We increasingly hear of a coming "Asian century" that will be dominated by the economic strength and political power of countries like India. But some, given the deep fault-lines within Indian society, politics, economics, and culture, suggest that talk of Indian superstardom is highly premature.
On Wednesday, April 7, McGill's Institute for the Study of International Development in partnership with the International Development Research Centre and the Dean of Arts Development Fund, will welcome Dr. Ramachandra Guha for a free public lecture, Ten Reasons Why India Will Not and Must Not Become a Superpower.
Named one of the fifty most influential people in India, Dr. Guha is a historian and biographer based in Bangalore. His books and essays have been translated into more than twenty languages, earning him a reputation as "Indian democracy's preeminent chronicler," according to Time magazine. He has taught at the universities of Yale, Stanford, of California (Berkeley).

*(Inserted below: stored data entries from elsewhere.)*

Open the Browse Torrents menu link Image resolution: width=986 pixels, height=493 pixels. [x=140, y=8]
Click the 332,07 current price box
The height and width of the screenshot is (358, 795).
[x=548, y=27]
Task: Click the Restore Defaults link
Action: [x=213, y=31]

Dr. Guha's most recent book, India after Gandhi: The History of the World's Largest Democracy, has won numerous awards and was chosen as a Book of the Year by the Economist, the Washington Post, the Wall Street Journal, the San Francisco Chronicle, Time Out, and Outlook.
WHO: Dr. Ramachandra Guha
WHAT: Ten Reasons Why India Will Not and Must Not Become a Superpower
WHEN: Wednesday, April 7, 2010, 5:30 p.m.